As a rock partially melts and begins to flow, its rheology changes significantly. Such changes will localize the strain created by regional tectonics and as per Le Chatelier's Principle, the system responds by pumping melt towards zones of dilatancy (lower pressure) thereby segregating the melt from its anatectic source on a local scale. Where this has occurred and been preserved in the rock record, one can expect to see macroscopic melt-rich layers (leucosomes), and macroscopic residual solid layers (melanosomes). These layers will commonly be oriented parallel to the fabric of the host rock.

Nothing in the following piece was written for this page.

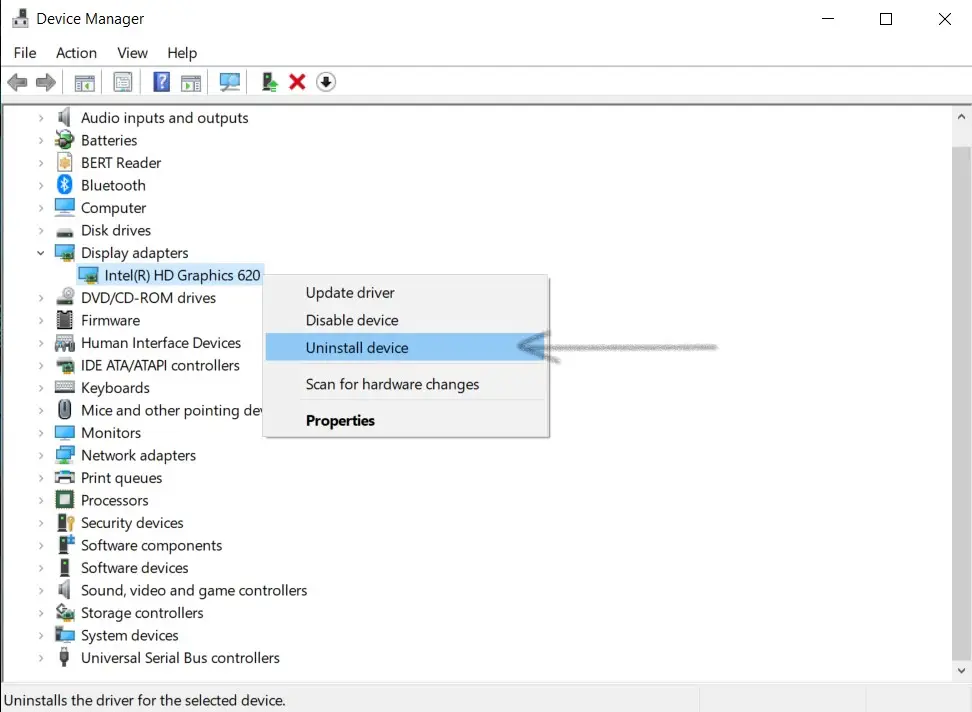
Task: Click the black down arrow circle toolbar icon
Action: [326, 82]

As the amount of accumulated melt in the surrounding rock increases, melt will travel further from its source towards growing transverse structures such as the aforementioned embrittlement fractures. Eventually, this leads to the formation and development of an interconnected accumulation network.

=== Emplacement ===
When the transport of melt occurs on larger scales, anatexis can lead to the ascent and emplacement of large granitic bodies in the upper crust. This transition is generally marked by the change from shear-driven melt migration to buoyancy-driven melt migration. This final step in the extraction process requires an optimal balance between melt fraction and melt distribution in the local rock.

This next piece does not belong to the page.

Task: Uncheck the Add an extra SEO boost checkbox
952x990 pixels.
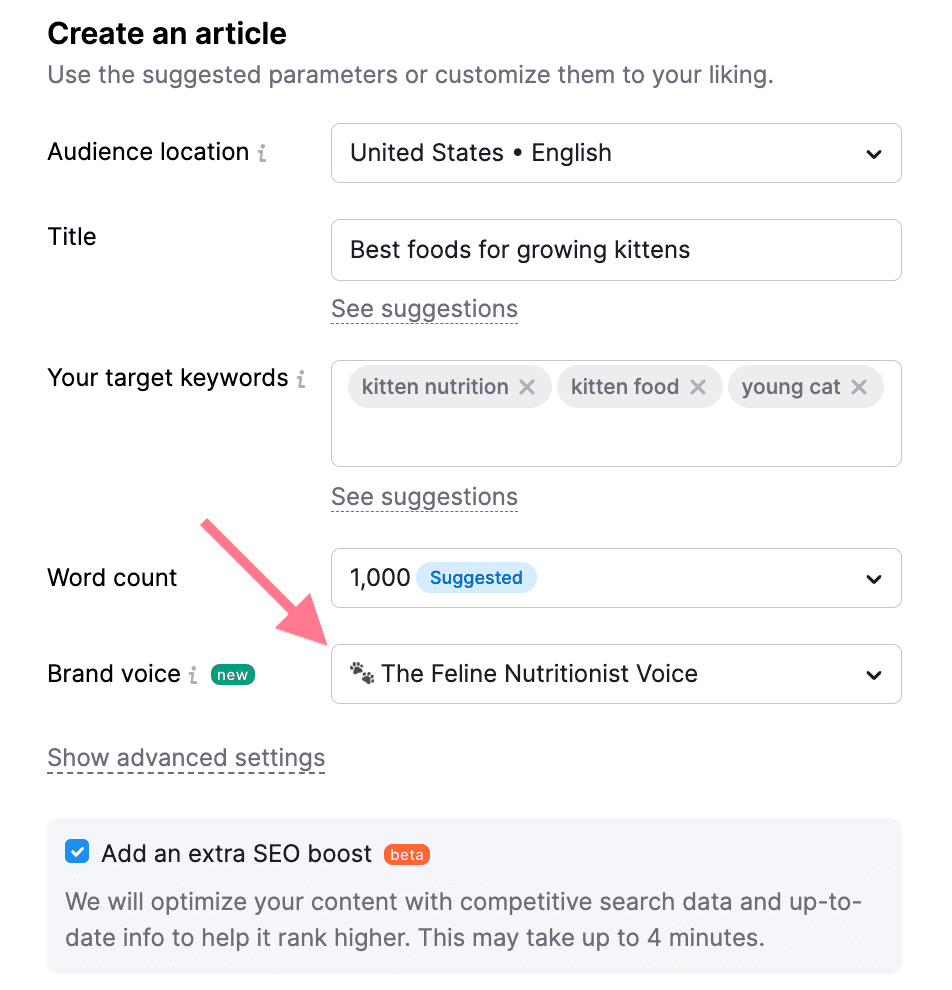Action: tap(77, 851)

The ascent of this magma, while previously thought to have occurred as large, slow-rising and buoyant bodies, is now largely attributed to fast-moving narrow conduits and self-propagating dykes. These faster moving models have overcome major thermal and mechanical problems embedded in older theories as well as the granite problem and near surface felsic volcanism. As the flow of rising magma then changes from vertical back to horizontal, emplacement is initiated. This process is episodic and accommodated by both ongoing regional tectonics and emplacement-generated wall rock structures allowing the pluton to spread laterally and thicken vertically. Syntectonic anatectic migmatites at Hafafit region, Eastern Desert, Egypt, Nubian Shield provide an example of the close relation between orogeny (tectonic), metamorphism and granite generation and emplacement.